Según cuentan las crónicas, en ese emplazamiento hubo molinos desde tiempos muy remotos. Y es lógico. Si hay algo que caracteriza a todas las civilizaciones que han pasado por esta tierra es la presencia de artefactos de todo tipo para obtener harina, y también para limpiar el arroz. También se han documentado almazaras para aceite y lagares para vino, tres elementos básicos de la gastronomía más esencial. La importancia económica de los molinos queda reflejada en que en casi todas las ciudades, villas, lugares y poblados de relevancia de la Región hubo al menos uno.

Los molinos situados en el Río Segura inmediatos a la ciudad experimentaron diferentes modificaciones a lo largo de los siglos, pero apenas cambiaron su finalidad hasta el XIX, en que se destinaron a la obtención del pimiento molido. Se dice que a los que trabajaban en esto último se les llamaba ‘los coloraos’ por verse impregnada su piel de ese color.
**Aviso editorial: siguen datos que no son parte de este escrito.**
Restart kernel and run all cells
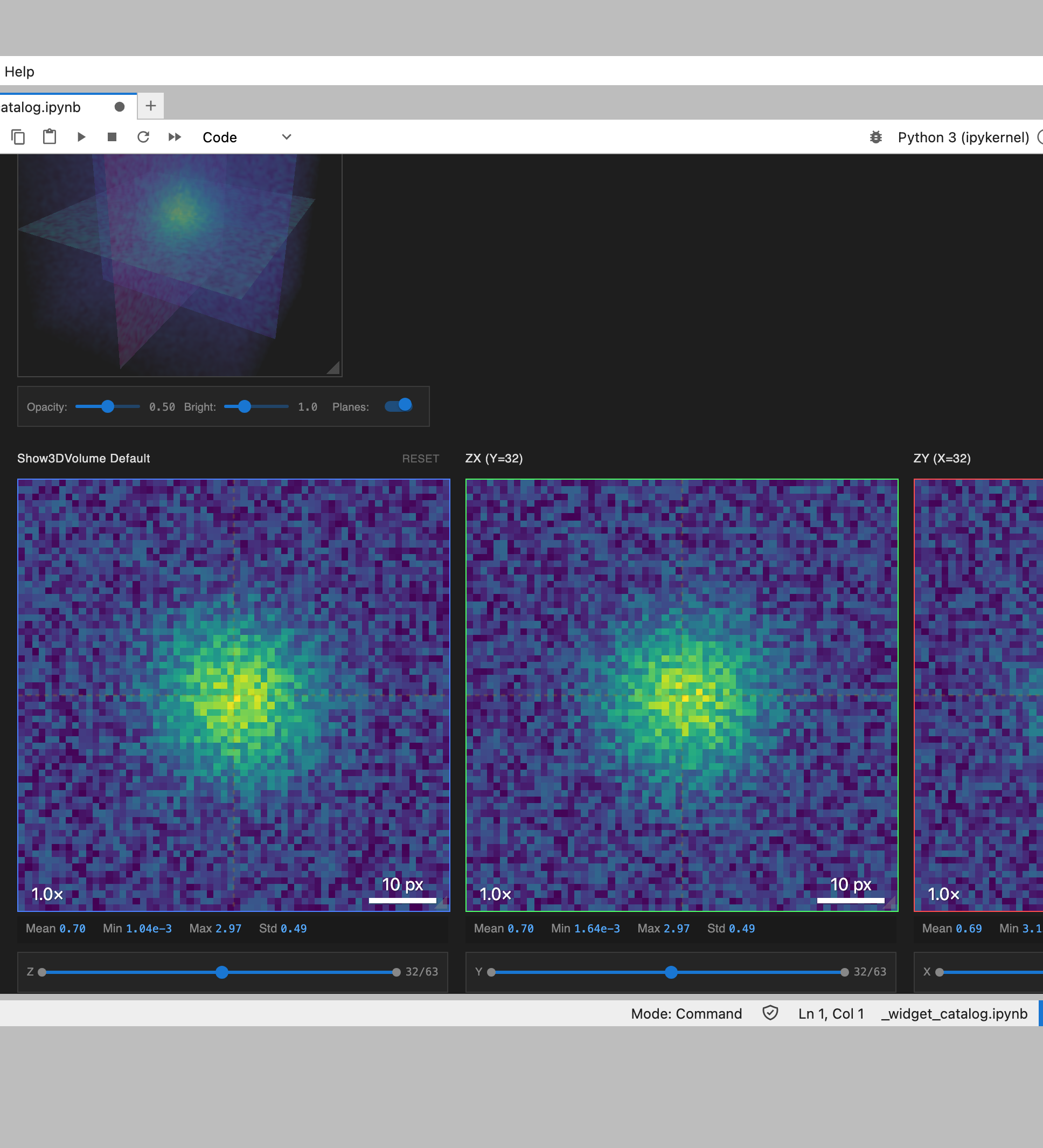The height and width of the screenshot is (1148, 1043). [174, 137]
Algunas de las grandes familias de la ciudad eran propietarias de las piedras que trabajaban en esos molinos. También lo eran algunos miembros destacados del clero y los conventos más importantes. Se sabe que era frecuente que el Concejo de Cartagena solía enviar a moler su trigo a los molinos huertanos, cuando los suyos no podían trabajar por falta de viento.

De los cerca de treinta molinos que llegaron a funcionar en la huerta de Murcia, solo se conservan unos pocos, la mayoría en estado de ruina. 

Un molino forma parte esencial de la historia del lugar donde se construyó. No es solo un montón de piedras abandonadas. ¡A cuidarlo!